Language and conceptual systems are so complex, that communication (as in the replication of a concept from one mind to another) is often extremely difficult. The idea of altruism is one such thing. Like most terms in most languages, it has a large (potentially infinite) set of possible meanings, depending on context.
If one takes the term altruism at the simplest level, it can mean simply having regard for others in choices of action one makes. In this sense, it is clear to me that it is actually in the long term self interest of everyone to have everyone having some regard for the interests of others in all choices of action. It is clear that having regard only for short term interest of self leads to highly unstable and destructive outcomes in the long term. Simple observation of any group of primates will show highly evolved cooperative behaviours (reciprocal altruism).

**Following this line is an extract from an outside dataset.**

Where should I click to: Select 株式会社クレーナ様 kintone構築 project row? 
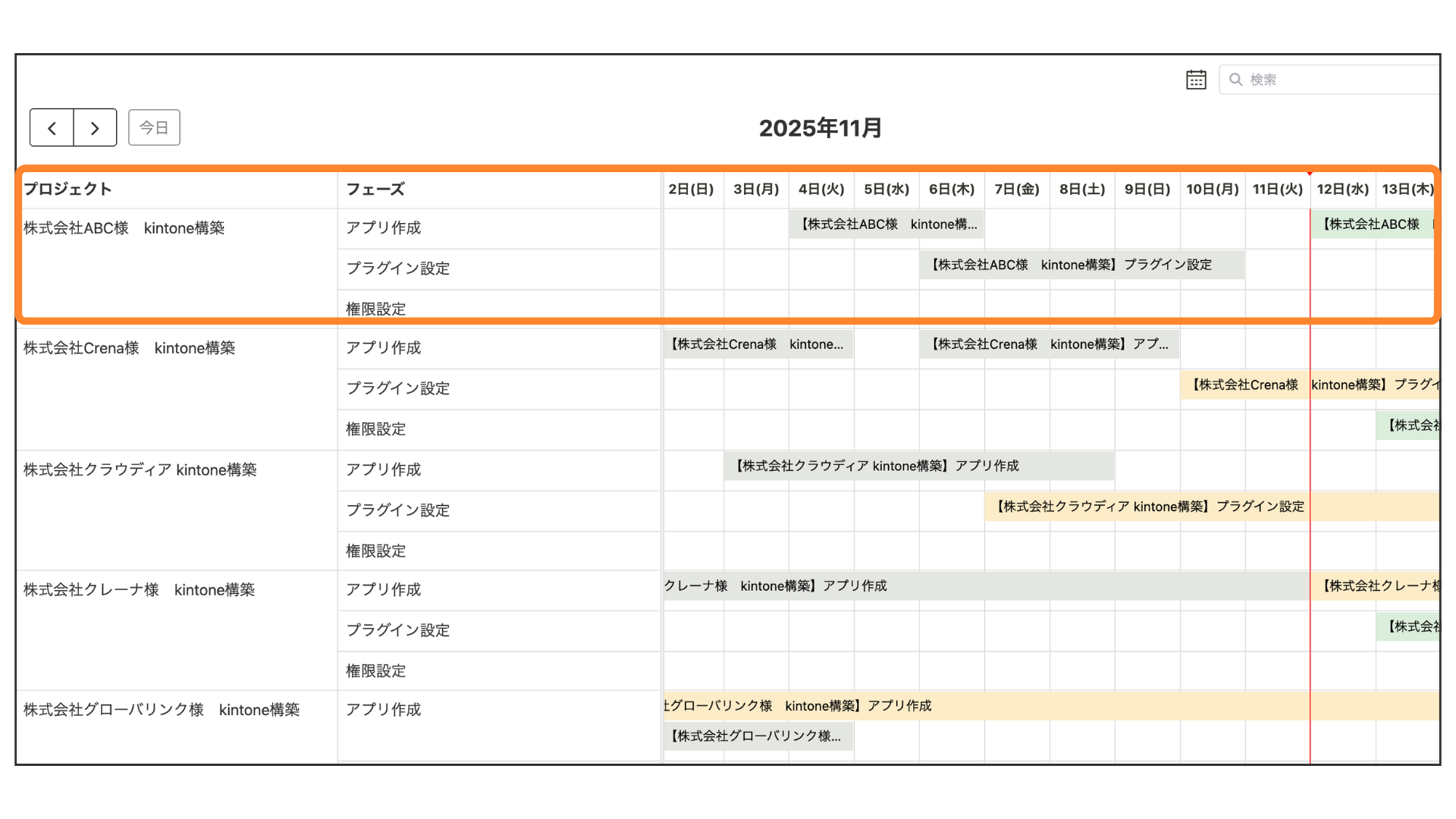pos(140,590)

And I agree, that evolution is always about optimisation within some set of parameters. We are the first species that has had choice at all levels of the optimisation parameters that evolution gets to work with. And actually has the option of stepping entirely outside of the system of differential survival of individuals.
To date, few people have consciously exercised such choice outside of very restricted and socially accepted contexts. That seems to be exponentially changing.

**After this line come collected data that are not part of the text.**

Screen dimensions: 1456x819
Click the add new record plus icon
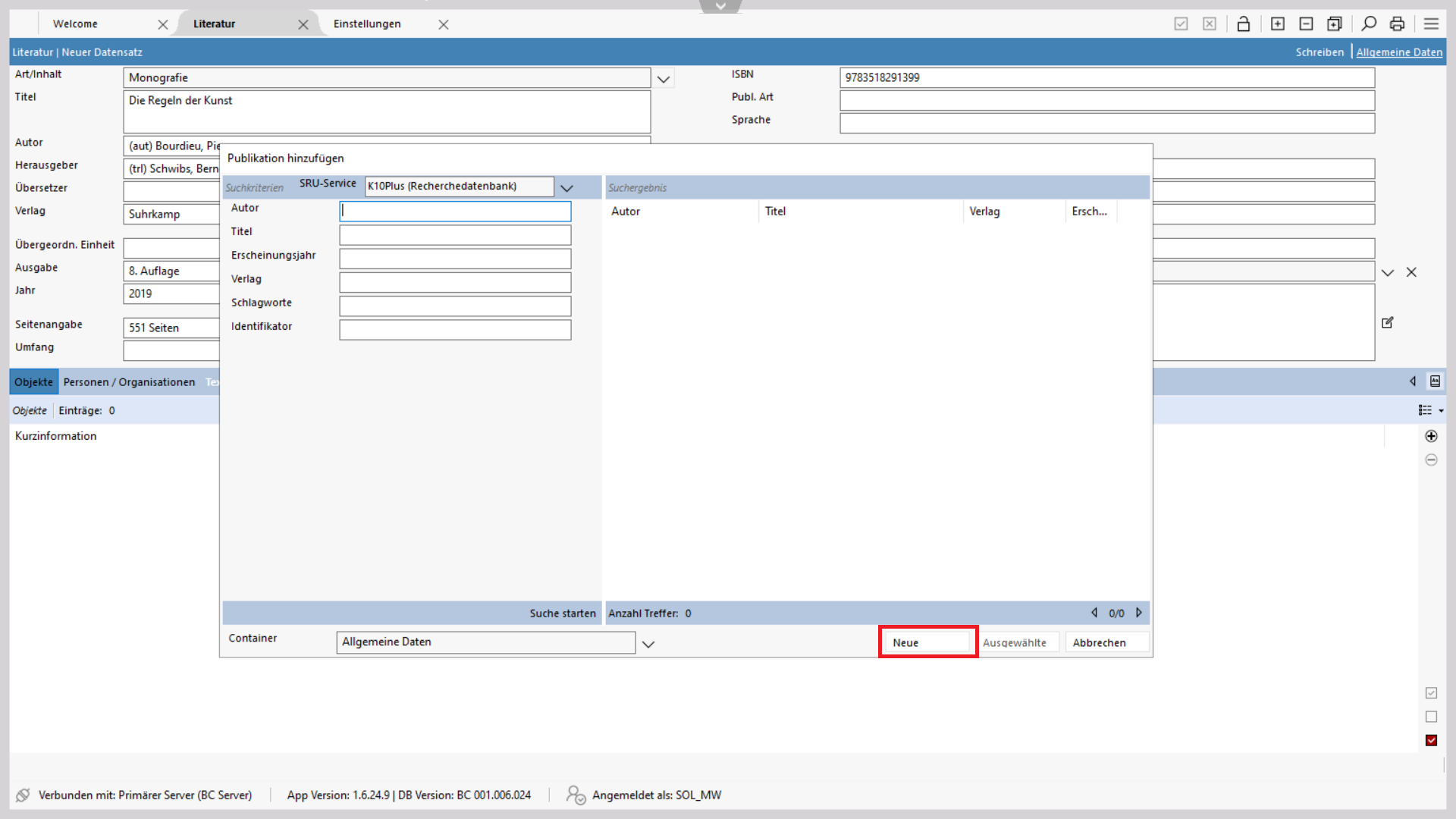(x=1278, y=24)
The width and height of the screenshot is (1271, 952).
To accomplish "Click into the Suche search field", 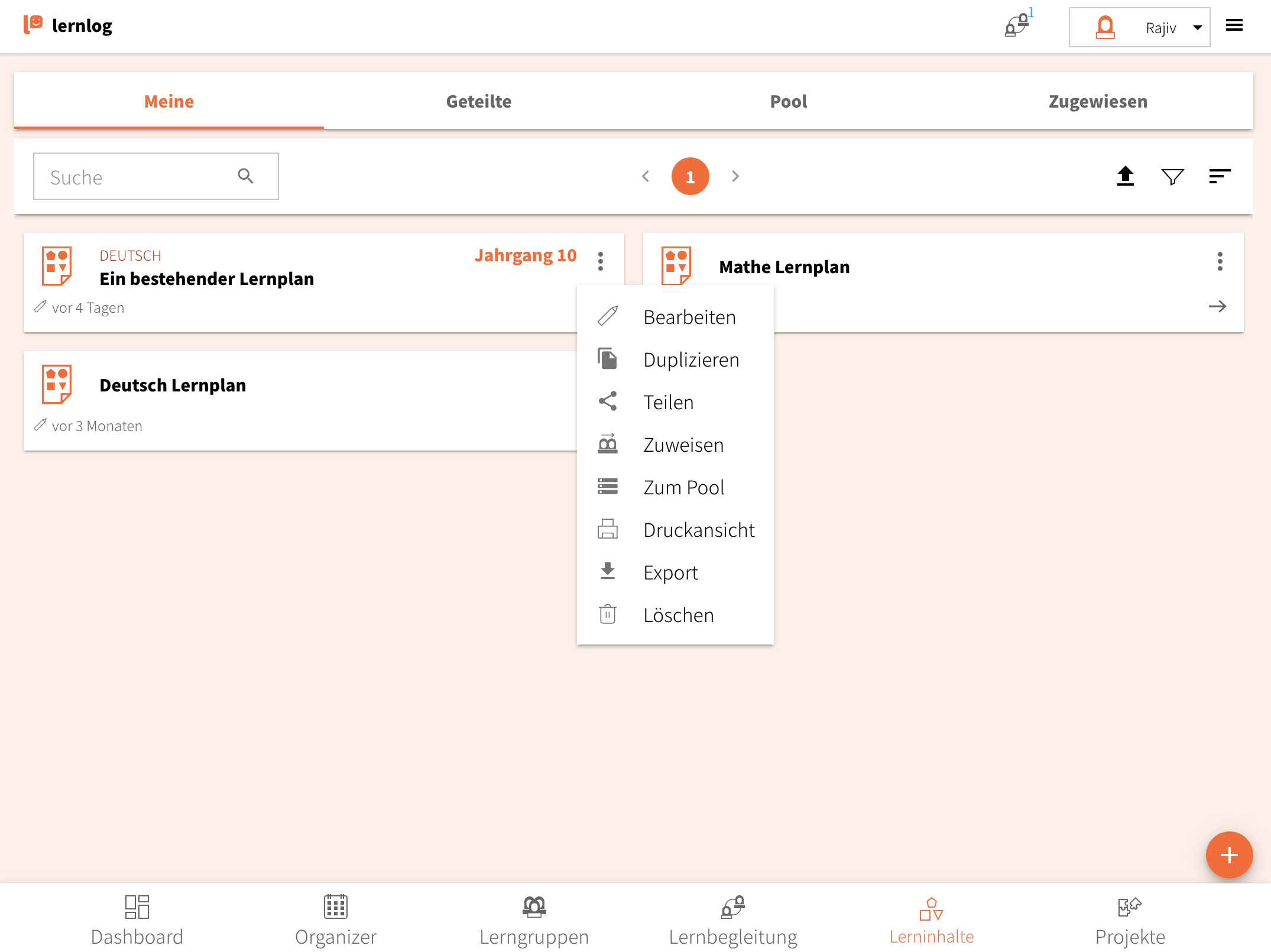I will 136,177.
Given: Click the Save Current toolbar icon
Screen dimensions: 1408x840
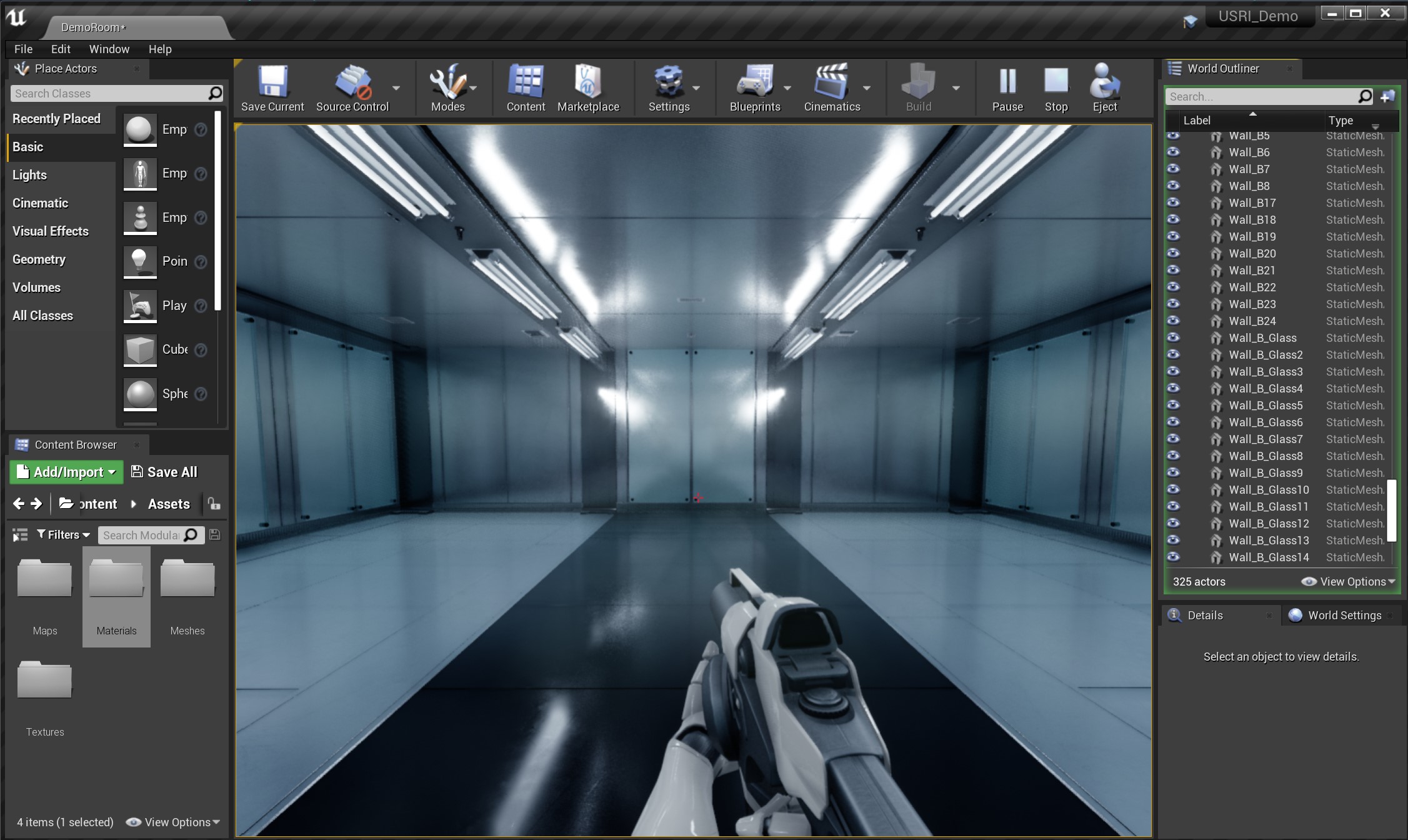Looking at the screenshot, I should coord(272,82).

Pure altruism to me means a regard for the welfare of others which is functionally equal to the regard one has for one's own welfare. I distinguish this from exclusive altruism (a regard for the welfare of others to the exclusion of self interest) - which is, obviously, a form of evolutionary, logical, and mathematical suicide in large populations (and even this trait can exist at certain frequencies within populations in circumstances of small kin groups living in situations that are so dangerous that some members of the group must sacrifice themselves periodically or the entire group will perish - so is a form of radical kin selection - and having evolved there, the strategy can remain within much larger populations for extended periods without being entirely eliminated).
There is no doubt that we live in an environment that is changing in many different dimensions. In some of those dimensions the changes are linear, and in many others the changes are exponential, and in some the systemic behaviour is so complex that it is essentially chaotic (in the mathematical sense, where very tiny changes in system parameters {within measurement uncertainty levels} produce orders of magnitude variations in some system state values).
There are many possible choices of state calculus. It seems clear to me that high level cooperation gives the greatest possible probability of system wide and individual security and freedom. And in the evolutionary sense, cooperation requires attendant strategies to prevent invasion by short term "cheating".
Given the technical and social and "spiritual" possibilities available to us today, it is entirely reasonable to classify the entire market based economic structure as one enormous set of self reinforcing cheating strategies. And prior to the development of technologies that enabled the possibility of full automation of any process that was not the case, and now that we can fully automate processes it most certainly is the case.
So it is a very complex set of systems, and the fundamental principles underlying those systems are not all that complex, and they are very different from what accepted social and cultural dogma would have most of us believe.